Is this correct? If so, why?

2

ashwebsv.exe is the WebShield scanner of avast.
It just scan (not attempt to connect). I mean, the sequence of the data is:
Internet > Your firewall > Webshield > Your browser or any of your programs that uses http protocol to connect the Internet.
So, WebShield asks to ‘contact’ the Internet because a program in your computer is trying to do so…
If you try to use TCPView from www.sysinternals.com you’ll be able to see which program is trying to connect.

Oh, you can (there is a possibility) be infected, so, a thorough scanning of avast (ewido or other antitrojan program) will be very good too :wink:

3

What is your firewall ?
What were you doing when you received the alert ?

4

I am using the firewall, Jetico. I don’t remember exactly what I was doing but I do know that it did not have anything to do with BBC News.

5

I can’t think of any malware that would go to the bbc.com site, all I can’t think of is there might have been some content on a web page that was downloaded from the bbc site.
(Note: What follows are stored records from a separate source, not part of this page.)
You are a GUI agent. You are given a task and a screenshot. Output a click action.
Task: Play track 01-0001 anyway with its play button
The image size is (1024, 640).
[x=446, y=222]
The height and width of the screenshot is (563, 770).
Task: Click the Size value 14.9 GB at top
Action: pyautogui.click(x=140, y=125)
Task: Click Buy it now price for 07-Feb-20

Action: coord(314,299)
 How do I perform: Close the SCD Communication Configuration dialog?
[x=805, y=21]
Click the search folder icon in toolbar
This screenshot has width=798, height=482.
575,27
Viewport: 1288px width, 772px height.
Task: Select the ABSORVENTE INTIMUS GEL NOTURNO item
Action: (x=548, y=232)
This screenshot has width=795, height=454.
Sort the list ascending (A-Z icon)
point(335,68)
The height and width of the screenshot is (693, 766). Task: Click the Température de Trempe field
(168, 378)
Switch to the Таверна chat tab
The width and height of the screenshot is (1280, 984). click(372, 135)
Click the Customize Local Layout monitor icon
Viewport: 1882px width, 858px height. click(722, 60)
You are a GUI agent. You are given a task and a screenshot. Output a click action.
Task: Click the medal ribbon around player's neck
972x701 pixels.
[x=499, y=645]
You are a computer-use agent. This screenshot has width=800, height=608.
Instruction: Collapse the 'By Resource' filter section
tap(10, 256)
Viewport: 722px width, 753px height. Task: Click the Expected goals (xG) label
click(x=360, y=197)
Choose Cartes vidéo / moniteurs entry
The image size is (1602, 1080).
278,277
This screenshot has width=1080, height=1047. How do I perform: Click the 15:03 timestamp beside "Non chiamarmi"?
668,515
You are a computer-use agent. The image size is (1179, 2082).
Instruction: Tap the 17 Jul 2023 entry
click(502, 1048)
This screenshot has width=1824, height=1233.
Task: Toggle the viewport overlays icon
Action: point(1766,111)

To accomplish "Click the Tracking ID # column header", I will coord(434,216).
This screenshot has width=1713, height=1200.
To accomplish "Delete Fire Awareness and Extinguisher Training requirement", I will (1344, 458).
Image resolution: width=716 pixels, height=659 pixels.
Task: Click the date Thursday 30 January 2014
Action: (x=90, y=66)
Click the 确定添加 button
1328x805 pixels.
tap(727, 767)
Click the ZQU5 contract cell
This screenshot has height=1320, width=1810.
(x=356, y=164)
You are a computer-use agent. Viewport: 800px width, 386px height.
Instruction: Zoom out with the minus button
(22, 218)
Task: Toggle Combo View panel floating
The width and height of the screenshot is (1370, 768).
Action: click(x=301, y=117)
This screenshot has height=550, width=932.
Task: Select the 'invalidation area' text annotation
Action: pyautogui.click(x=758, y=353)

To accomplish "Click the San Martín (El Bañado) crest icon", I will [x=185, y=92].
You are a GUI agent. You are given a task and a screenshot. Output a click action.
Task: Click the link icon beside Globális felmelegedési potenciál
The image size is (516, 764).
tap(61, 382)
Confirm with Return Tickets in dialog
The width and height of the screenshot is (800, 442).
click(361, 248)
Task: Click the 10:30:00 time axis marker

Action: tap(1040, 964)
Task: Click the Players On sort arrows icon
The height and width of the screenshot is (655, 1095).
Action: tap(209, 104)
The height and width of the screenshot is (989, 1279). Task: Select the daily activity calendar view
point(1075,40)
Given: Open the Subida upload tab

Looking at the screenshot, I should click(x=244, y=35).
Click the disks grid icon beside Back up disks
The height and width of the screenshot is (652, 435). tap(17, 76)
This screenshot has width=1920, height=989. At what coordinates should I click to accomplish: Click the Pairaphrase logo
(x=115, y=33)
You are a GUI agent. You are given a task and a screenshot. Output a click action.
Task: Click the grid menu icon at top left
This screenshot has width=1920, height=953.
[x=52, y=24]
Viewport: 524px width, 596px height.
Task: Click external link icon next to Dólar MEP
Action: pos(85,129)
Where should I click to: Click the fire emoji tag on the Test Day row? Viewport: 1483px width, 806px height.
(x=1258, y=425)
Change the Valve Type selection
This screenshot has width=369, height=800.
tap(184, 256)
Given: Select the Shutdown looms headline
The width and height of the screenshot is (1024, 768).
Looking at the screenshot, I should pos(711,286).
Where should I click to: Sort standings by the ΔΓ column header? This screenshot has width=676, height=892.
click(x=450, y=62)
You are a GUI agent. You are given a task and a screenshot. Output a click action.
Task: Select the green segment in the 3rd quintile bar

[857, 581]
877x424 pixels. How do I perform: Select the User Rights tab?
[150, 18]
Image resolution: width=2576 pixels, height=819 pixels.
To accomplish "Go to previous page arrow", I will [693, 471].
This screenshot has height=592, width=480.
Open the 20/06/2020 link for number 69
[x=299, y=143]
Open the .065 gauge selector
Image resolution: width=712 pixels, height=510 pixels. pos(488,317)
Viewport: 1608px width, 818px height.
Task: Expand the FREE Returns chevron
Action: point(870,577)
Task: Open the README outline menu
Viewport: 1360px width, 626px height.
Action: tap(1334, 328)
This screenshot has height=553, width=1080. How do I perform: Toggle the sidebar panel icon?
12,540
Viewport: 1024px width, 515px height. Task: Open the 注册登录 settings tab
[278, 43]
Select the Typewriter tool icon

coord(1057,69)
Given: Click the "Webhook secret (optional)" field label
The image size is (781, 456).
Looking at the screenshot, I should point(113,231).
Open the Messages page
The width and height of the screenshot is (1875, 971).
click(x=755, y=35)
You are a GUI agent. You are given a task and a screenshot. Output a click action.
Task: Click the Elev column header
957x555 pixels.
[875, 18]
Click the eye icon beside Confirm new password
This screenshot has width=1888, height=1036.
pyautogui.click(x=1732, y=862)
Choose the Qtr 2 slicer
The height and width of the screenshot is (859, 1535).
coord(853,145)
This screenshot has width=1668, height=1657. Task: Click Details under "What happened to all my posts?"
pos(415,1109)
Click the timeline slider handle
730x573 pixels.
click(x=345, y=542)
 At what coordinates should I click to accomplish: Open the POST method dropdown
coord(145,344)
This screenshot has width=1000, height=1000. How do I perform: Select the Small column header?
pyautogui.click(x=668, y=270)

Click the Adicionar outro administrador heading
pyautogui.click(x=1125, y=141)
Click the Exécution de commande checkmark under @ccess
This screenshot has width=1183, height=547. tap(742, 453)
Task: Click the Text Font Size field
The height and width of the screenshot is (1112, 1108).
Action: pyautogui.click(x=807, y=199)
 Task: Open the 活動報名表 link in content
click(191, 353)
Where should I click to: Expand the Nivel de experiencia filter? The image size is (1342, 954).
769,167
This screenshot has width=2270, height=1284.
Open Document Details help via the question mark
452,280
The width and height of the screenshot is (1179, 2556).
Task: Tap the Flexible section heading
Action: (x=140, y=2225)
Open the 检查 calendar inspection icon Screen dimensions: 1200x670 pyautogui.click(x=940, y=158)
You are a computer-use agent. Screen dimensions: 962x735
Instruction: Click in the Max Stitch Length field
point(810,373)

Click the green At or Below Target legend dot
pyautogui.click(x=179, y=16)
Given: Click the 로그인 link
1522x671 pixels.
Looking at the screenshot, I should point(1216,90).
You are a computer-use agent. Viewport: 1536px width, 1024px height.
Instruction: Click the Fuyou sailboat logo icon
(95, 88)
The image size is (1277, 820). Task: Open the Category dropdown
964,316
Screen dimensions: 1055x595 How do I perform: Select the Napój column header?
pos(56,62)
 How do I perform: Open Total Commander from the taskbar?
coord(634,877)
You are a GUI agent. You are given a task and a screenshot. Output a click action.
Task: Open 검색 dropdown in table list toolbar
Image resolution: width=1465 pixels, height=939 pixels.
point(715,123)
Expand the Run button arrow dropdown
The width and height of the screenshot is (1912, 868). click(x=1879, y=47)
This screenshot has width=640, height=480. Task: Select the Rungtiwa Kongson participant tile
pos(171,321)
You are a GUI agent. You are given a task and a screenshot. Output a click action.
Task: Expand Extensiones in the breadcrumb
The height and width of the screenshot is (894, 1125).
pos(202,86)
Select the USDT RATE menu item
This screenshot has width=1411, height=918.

Is Jetico not able to determine the originating (parent) call by checking the logs most of the accesses for web shield are accompanied by browser requests to localhost (effectively web shield proxy) the same as in my Outpost Logs.

The important thing is that web shield doesn’t originate any of the connections, it just monitors the http traffic.

6

Thanks for the reply. I am in the Learning mode in Jetico. The log does not look like the one in Outpost. It is not as clear.

Do you like Outpost? I picked Jetico because it passed the “PCFlank Leaktest”. The most popular firewalls failed.
http://www.pcflank.com/pcflankleaktest.htm

7

I like Outpost Pro, I’m getting to grips with the latest update which is now 4.0 so it is also starting its learning phase again. It has also introduced a number of aditional features to stop many of the leaks from many methods of bypassing the firewall, so a lot of pop-ups at the moment. Unfortunately it isn’t free, outpost does very well in leak tests already in the 3.5 version that has improved with the latest version.

I’m waiting on some of the sites testing it, See some firewall tests for comparison, some are freeware but many are paid for versions http://www.firewallleaktester.com/tests.php this was 3.5.

Version 4.0 passes the pcflank test see images.

8

Thanks for the reply.

Probably several of the well known firewalls have taken steps so that their firewall passes the test now. PCFlank should update their list of firewalls that failed the test.

Doesn’t Outpost have a free version? I thought it did.

9

It does but it is very old http://www.agnitum.com/products/ version 1.0 now I wouldn’t us it I did a long time ago before I upgraded to the Pro version. Jetico does quite well in the filrewallleaktester.com tests and probably better than outpost 1.0.

10

Thanks for the information about the free Outpost firewall.